The topline of the company has shown a growth of 25% on a yoy basis at Rs. 3.57 bn against Rs. 2.85 bn, backed by a 34% growth in the leisure business and 6% growth in the Education business.
EBITDA margins of the company excluding forex improved from 8% to 13.4%.This was on account of lower loss in the camping business which decreased from Rs. 360 mn to Rs. 260 mn. EBITDA showed a growth of 111% excluding forex gains from Rs. 230 mn to Rs. 480 mn. Forex gains stood at Rs. 530 mn against Rs. 583 mn on a yoyo basis.

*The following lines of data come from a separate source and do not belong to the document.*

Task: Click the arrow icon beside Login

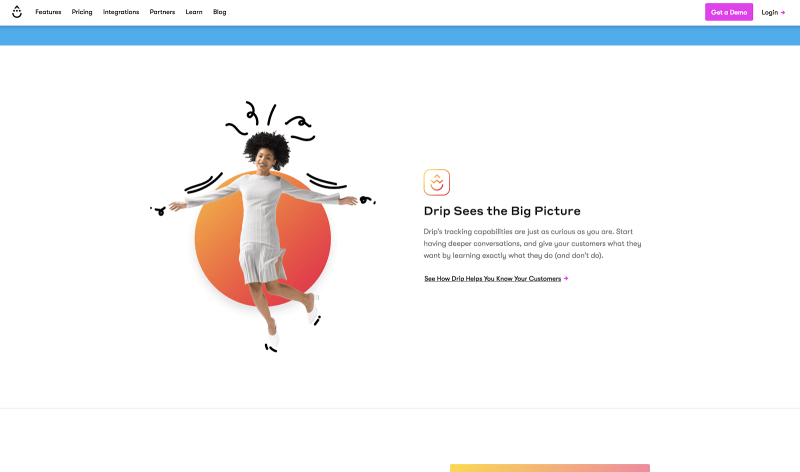Action: point(783,12)
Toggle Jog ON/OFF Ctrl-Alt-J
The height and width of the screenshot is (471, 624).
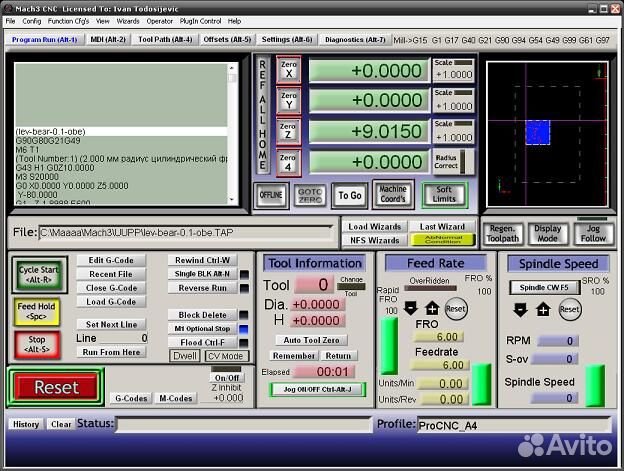tap(317, 389)
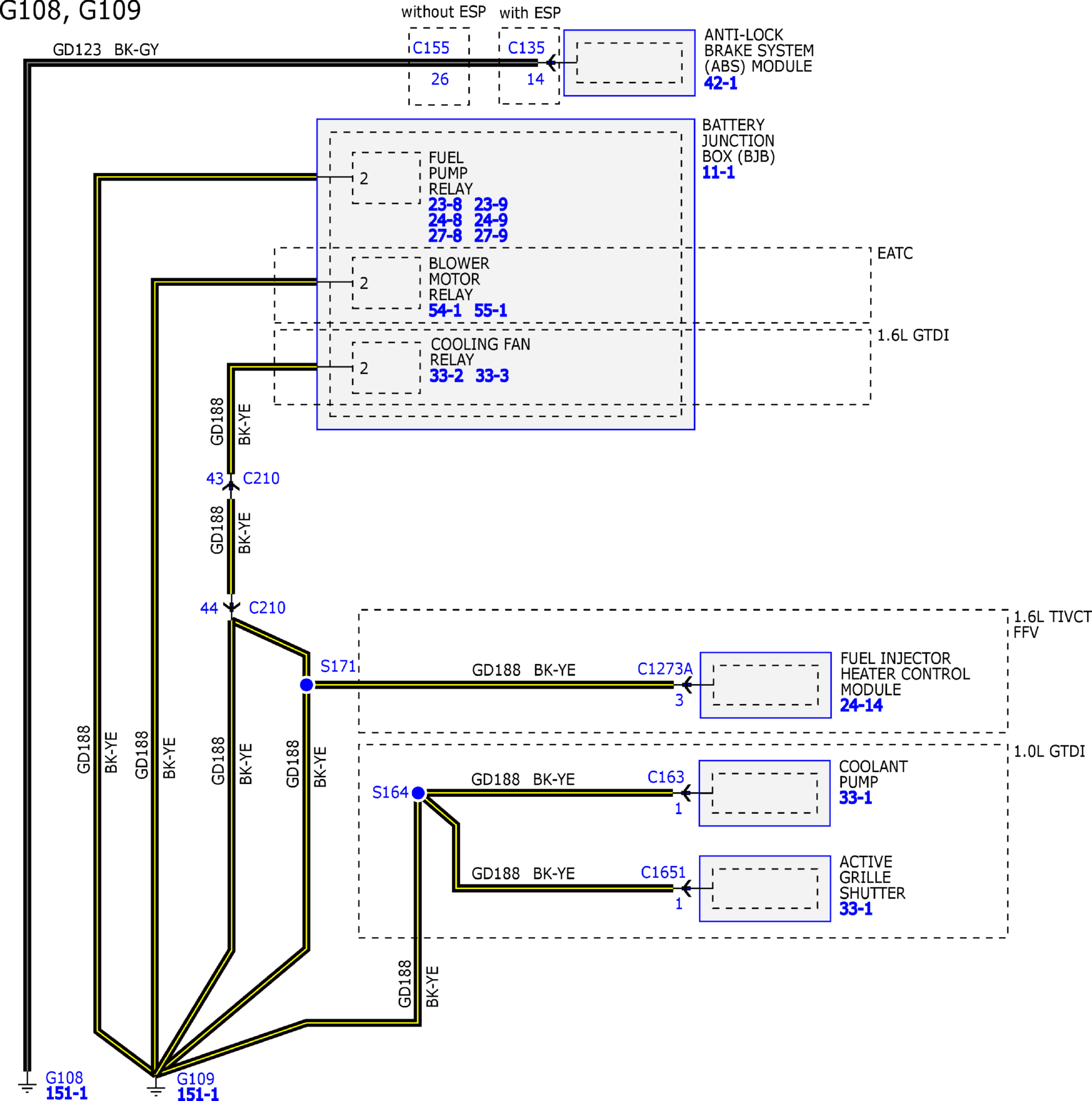Click the Coolant Pump component box
1092x1101 pixels.
(764, 793)
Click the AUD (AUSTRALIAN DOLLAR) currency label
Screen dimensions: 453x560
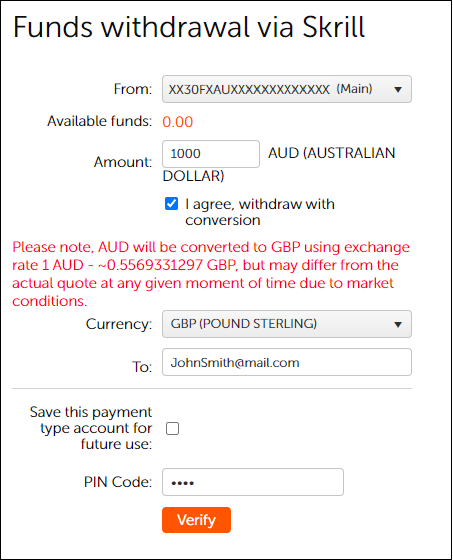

Depreciation increased from Rs. 232.9 mn to Rs. 277.1 mn. Finance cost increased from Rs. 683.3 mn to Rs. 851.2 mn. However the company has repaid debt of Rs. 6.5 bn during the quarter the benefits (around Rs. 150 - 200 mn per quarter) of which will accrue completely from Q4FY13. The company had an extraordinary loss of Rs. 156.7 mn on account of redundancy costs in Camping business in UK, Denmark and Netherlands.
The company posted a profit before tax of Rs. 21.9 mn against a loss of 42.2 mn on a yoyo basis. Share of profit from Meininger increased from Rs. 46.5 mn to Rs. 103.8 mn. Profit after tax and Minority Interest stood at Rs. 33.4 mn against a loss of 75.7 mn. EPS for the period stood at Rs. 0.2.
During the quarter the company sold a minority stake in Prometheon Holding Ltd to CVCI private equity fund for $ 137 mn. The proceeds from the sale were used to repay the company's acquisition debt.
We expect the company's leisure business to post a strong growth going forward backed by the performance of its India leisure business. Education and Camping business of the company is also expected to post growth of around 8 - 10%.
We expect the company to post a topline of Rs. 18.7 bn for FY13 and an EPS of Rs. 20.5. The company trades at 6.3 x its current year earnings. We recommend a BUY with a long term perspective.